→ **Extracted data**
========================

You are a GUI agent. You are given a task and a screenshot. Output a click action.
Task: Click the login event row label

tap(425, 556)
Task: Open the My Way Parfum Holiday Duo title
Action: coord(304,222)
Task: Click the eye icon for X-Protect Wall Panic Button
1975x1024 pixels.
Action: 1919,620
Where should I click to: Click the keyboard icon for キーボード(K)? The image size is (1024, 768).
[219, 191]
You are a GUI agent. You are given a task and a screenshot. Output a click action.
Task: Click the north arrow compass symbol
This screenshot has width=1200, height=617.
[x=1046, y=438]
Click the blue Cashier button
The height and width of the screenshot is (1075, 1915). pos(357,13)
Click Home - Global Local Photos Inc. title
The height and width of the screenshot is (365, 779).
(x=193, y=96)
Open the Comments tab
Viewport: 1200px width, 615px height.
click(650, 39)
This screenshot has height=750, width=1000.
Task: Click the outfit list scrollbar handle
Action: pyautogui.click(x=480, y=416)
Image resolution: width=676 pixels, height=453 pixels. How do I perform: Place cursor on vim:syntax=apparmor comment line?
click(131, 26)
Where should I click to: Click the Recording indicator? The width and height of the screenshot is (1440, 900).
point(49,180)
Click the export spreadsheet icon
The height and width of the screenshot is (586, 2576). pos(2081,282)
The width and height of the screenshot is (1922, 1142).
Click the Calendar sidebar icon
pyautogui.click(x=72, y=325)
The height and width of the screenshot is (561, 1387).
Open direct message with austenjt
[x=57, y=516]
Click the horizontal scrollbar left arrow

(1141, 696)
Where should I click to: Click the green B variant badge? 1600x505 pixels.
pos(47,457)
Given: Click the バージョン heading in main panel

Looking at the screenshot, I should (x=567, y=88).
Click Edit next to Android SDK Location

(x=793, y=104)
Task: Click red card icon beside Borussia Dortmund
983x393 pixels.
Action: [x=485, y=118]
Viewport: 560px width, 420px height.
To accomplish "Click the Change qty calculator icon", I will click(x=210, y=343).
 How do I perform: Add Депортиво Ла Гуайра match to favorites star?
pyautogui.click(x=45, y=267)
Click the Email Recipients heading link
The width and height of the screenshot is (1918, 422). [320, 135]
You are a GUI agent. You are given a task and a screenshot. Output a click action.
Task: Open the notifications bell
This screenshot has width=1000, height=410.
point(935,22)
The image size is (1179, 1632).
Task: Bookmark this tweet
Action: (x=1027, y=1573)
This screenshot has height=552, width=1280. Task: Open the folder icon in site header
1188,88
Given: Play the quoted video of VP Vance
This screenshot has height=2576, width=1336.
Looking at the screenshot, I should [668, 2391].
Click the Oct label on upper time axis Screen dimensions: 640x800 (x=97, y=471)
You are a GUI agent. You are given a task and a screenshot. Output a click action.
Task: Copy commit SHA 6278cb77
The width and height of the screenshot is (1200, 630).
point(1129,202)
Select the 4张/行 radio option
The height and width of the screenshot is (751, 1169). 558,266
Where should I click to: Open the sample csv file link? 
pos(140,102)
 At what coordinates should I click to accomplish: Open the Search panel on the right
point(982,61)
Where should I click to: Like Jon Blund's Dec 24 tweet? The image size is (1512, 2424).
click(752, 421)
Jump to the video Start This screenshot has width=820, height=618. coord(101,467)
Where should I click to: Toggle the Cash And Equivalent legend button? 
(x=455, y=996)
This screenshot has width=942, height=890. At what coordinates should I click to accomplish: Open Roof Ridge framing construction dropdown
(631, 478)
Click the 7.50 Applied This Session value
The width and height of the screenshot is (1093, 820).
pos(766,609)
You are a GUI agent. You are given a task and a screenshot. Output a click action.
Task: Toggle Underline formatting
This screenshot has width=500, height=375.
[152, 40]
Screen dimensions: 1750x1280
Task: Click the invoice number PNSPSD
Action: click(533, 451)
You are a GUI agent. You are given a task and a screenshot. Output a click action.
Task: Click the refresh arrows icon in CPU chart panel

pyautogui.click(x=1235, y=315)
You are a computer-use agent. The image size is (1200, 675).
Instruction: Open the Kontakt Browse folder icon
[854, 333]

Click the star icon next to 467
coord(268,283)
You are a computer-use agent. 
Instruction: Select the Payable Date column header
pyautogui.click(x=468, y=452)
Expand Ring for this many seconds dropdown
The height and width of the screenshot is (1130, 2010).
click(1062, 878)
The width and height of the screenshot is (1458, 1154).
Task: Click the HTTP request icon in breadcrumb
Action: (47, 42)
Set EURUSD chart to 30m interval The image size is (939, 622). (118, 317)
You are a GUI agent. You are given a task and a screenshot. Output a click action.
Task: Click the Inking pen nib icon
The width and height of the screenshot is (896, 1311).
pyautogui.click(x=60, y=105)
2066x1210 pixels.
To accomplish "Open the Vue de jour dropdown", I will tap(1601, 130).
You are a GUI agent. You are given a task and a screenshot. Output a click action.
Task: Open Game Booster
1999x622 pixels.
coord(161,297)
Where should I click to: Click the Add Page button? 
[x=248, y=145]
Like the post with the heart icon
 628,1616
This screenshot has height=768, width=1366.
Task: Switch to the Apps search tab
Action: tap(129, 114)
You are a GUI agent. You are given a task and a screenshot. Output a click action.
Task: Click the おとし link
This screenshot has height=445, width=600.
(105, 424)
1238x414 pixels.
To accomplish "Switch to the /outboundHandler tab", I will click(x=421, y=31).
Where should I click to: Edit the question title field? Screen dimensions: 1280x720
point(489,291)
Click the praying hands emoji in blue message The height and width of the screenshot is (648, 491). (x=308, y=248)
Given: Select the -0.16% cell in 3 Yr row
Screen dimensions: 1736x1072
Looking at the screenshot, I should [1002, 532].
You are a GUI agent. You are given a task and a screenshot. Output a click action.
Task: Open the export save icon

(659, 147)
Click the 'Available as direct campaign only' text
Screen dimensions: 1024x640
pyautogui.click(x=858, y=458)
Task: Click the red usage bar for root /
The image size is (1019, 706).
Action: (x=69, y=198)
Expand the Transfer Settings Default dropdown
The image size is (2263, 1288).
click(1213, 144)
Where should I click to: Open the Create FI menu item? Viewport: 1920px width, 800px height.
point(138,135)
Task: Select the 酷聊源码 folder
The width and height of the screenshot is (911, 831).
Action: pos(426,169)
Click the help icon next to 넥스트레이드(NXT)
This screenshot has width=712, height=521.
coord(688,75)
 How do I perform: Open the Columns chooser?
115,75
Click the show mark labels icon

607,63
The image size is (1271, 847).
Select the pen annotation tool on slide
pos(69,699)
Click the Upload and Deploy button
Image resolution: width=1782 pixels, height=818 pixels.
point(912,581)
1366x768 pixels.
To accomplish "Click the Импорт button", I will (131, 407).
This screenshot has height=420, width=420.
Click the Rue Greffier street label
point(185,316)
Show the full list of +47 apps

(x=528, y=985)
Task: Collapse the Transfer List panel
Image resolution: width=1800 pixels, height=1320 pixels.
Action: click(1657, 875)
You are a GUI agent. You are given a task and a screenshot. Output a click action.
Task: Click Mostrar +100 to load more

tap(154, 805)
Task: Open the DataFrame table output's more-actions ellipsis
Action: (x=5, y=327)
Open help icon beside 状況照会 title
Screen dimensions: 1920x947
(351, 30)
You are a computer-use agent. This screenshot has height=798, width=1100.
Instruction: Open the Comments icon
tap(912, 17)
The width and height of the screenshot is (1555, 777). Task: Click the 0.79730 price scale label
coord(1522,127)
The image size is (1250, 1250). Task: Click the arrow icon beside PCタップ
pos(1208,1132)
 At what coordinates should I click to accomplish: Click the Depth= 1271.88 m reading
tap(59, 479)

========================

→ **Task goal**
Give the entries as a JSON list of strings, one string per line. Begin at the first line and stop after the line that contains "click(131, 26)", leaving out blank lines.

→ **Answer to this problem**
[
  "You are a GUI agent. You are given a task and a screenshot. Output a click action.",
  "Task: Click the login event row label",
  "tap(425, 556)",
  "Task: Open the My Way Parfum Holiday Duo title",
  "Action: coord(304,222)",
  "Task: Click the eye icon for X-Protect Wall Panic Button",
  "1975x1024 pixels.",
  "Action: 1919,620",
  "Where should I click to: Click the keyboard icon for キーボード(K)? The image size is (1024, 768).",
  "[219, 191]",
  "You are a GUI agent. You are given a task and a screenshot. Output a click action.",
  "Task: Click the north arrow compass symbol",
  "This screenshot has width=1200, height=617.",
  "[x=1046, y=438]",
  "Click the blue Cashier button",
  "The height and width of the screenshot is (1075, 1915). pos(357,13)",
  "Click Home - Global Local Photos Inc. title",
  "The height and width of the screenshot is (365, 779).",
  "(x=193, y=96)",
  "Open the Comments tab",
  "Viewport: 1200px width, 615px height.",
  "click(650, 39)",
  "This screenshot has height=750, width=1000.",
  "Task: Click the outfit list scrollbar handle",
  "Action: pyautogui.click(x=480, y=416)",
  "Image resolution: width=676 pixels, height=453 pixels. How do I perform: Place cursor on vim:syntax=apparmor comment line?",
  "click(131, 26)"
]